**Text block**
The owner may ultimately exit out of an investment and re-deploy assets in another venture. The executive's investment of human capital is more difficult to re-deploy. The executive is trying to build a career, and must seek another opportunity that seeks the kind of experience and qualifications gained from the last venture. This can take time.

With that in mind, an executive compensation plan that is able to cause the interests of the owner and the executive to converge is generally more successful than one that tends to reinforce these different interests. In general, that means some meaningful ownership interest, contingent on performance, ought to be a part of the executive's compensation package. How much? In general, some now, and perhaps more later, all tied to actual results.

One way to approach this is to have a better understanding of the marketplace for the executive's qualifications and experience. What are other's willing to pay for the skill set, the reputation, the experience, the track record, the education, etc? Put another way, where would your ideally qualified executive most likely be working? And where would this executive go after working for you?

Starting with an amount of money that represents the estimated present value of total direct and indirect compensation over a fixed period of time (say five years), the question becomes how to allocate that compensation in two ways:

1. Over time
2. Over different elements of compensation

Thinking about a 5-year time horizon initially, does it make the most sense to allocate the compensation as equal amounts over the time period, as declining amounts, or as increasing amounts? I would suggest the latter.

As to different elements of compensation (described further below), the basic question is how much to allocate to fixed compensation, and how much to allocate to variable compensation. Base salary and most benefits are fixed compensation, annual and longer term incentives, including stock options, are variable compensation. Again, the answer for start ups should be obvious: put as much as possible into variable compensation initially. The following examples should illustrate the ideal principle, which can only serve as a starting point for negotiation, but which at least gives the owner a philosophical and financial basis for an opening offer.

The numbers are not necessarily representative, although they shouldn't be too far off for a small start up. Please note the following in the example:

  • Base salary only goes up about 2% a year.
  • Bonus represents 30% of base salary in year 1, rising to 70% in year 5
  • Stock represents 20% of base salary in year 1, rising to 100% in year 5
  • Variable pay amounts assume outstanding year to year performance; high growth and high profit
  • Benefits and perquisite costs remain relatively flat over time
  • Variable pay represents an increasing share of total compensation over time.
  • Total compensation increases substantially over time.

As background for this example, a definition of the different elements of executive compensation follows.

The typical executive compensation program is structured to include the following components:

  • Base salary,
  • Short term (annual) incentive payments,
  • Long term (2-5 years) incentive payments,
  • Stock options (10 year option term),
  • Supplemental benefit plans, and
  • Perquisites.

**Exercises**
1. In the executive compensation text, what percentage of base salary does the bonus represent in year 1 of the example?
2. Carry the executive compensation text forward from its final line.

**Stored records**

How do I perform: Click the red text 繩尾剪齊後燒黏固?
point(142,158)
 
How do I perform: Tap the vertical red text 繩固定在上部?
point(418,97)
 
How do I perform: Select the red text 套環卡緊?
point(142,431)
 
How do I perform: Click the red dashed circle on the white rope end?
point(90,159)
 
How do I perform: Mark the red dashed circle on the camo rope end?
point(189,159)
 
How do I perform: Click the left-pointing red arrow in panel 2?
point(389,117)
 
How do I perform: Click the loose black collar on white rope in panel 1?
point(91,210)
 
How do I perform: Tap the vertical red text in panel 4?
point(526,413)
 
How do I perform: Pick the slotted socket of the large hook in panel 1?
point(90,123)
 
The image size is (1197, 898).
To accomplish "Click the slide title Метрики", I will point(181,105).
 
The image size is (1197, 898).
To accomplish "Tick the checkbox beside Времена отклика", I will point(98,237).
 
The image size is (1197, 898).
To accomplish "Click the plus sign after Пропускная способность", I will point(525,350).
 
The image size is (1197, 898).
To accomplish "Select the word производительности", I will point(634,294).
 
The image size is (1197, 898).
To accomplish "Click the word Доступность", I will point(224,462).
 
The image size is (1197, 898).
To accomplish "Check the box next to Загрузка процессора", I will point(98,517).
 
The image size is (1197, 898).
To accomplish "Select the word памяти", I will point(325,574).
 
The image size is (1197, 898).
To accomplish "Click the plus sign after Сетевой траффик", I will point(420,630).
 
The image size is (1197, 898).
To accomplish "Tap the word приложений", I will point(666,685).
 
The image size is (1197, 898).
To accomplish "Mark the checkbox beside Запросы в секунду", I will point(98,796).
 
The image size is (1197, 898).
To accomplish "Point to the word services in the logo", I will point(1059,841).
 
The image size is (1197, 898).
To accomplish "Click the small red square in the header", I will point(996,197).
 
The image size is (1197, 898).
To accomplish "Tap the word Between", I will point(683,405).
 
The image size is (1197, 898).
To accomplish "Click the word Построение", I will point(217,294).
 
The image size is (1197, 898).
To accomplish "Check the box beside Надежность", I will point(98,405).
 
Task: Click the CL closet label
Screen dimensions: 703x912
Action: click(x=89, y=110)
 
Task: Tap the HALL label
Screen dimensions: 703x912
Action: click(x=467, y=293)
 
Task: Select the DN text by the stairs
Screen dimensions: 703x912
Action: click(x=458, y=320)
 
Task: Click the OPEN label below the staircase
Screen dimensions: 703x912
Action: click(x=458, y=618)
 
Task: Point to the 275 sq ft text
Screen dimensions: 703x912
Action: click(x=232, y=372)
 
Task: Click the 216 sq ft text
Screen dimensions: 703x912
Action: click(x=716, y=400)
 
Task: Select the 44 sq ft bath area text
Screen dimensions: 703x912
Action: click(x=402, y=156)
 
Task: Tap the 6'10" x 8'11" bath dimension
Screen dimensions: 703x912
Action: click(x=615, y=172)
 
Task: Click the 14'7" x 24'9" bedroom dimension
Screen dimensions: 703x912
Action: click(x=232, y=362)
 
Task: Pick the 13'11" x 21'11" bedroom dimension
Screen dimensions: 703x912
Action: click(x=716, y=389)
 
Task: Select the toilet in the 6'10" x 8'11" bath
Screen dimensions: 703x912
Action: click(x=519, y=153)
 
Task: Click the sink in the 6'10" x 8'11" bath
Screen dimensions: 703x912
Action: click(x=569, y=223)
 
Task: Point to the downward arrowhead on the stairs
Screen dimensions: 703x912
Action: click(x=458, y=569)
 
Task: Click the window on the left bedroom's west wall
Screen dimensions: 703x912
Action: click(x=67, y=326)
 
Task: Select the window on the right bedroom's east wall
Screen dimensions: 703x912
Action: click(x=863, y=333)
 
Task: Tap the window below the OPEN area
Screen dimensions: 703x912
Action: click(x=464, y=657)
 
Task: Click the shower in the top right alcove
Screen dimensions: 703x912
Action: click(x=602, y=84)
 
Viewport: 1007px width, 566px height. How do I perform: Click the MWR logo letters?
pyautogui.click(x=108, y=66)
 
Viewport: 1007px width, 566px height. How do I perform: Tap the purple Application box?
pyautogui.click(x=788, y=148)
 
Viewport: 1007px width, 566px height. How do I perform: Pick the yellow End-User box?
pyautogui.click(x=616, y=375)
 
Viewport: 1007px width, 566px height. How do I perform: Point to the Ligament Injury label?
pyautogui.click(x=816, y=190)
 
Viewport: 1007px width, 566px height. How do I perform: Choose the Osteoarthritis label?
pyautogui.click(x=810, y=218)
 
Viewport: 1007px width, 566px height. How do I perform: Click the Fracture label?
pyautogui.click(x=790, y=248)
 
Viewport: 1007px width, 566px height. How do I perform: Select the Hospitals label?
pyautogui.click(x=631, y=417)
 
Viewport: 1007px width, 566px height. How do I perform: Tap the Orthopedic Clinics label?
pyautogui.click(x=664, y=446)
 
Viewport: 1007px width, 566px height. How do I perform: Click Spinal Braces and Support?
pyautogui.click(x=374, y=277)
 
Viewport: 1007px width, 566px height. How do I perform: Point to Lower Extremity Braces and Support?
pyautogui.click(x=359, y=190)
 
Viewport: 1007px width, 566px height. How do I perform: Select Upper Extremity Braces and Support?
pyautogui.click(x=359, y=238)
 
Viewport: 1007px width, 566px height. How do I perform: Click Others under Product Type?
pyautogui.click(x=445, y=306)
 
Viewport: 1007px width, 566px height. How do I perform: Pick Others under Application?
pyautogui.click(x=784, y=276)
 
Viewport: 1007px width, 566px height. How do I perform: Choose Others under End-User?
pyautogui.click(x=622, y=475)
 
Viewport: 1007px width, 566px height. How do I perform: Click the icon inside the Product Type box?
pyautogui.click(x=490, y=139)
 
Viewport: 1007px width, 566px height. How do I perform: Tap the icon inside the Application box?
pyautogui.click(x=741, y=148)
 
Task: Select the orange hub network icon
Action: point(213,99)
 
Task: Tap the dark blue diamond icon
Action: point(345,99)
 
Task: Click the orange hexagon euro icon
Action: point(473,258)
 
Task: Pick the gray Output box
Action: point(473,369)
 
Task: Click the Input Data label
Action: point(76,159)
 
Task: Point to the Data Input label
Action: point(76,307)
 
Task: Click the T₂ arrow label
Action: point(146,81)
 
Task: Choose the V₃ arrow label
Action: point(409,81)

**Answers below**
1. 30%

2.
Base salary is the amount that an executive receives generally irrespective of the performance of the company at any particular point in time. In most cases, executive base salaries are more closely related to the size and scope of a company's operations, to type of company ownership, and to industry, than to considerations having to do with recent company or individual performance. Base salary is generally increased from year to year at a relatively steady pace that corresponds closely to average increases for all employees for that year (typically 4%-7%). This excludes promotional increases, competitive adjustments, or incentive payments. There is some relationship with general inflationary trends, although only over longer periods of time.

Annual incentive payments are typically based on tactical objectives measured on a year to year basis. The objectives can relate to company or individual performance. As a company moves into a more competitive environment, the variability of annual incentive payment amounts is likely to increase.

The characteristics described for short term incentives would also generally apply to long term incentives, except long term incentives are often based on goals identified as "strategic." Ostensibly, the intention is to focus the executive's attention on long term planning and results. Because long term incentive payments incorporate longer periods of performance measurement, their variability is likely to be greater than short term payments.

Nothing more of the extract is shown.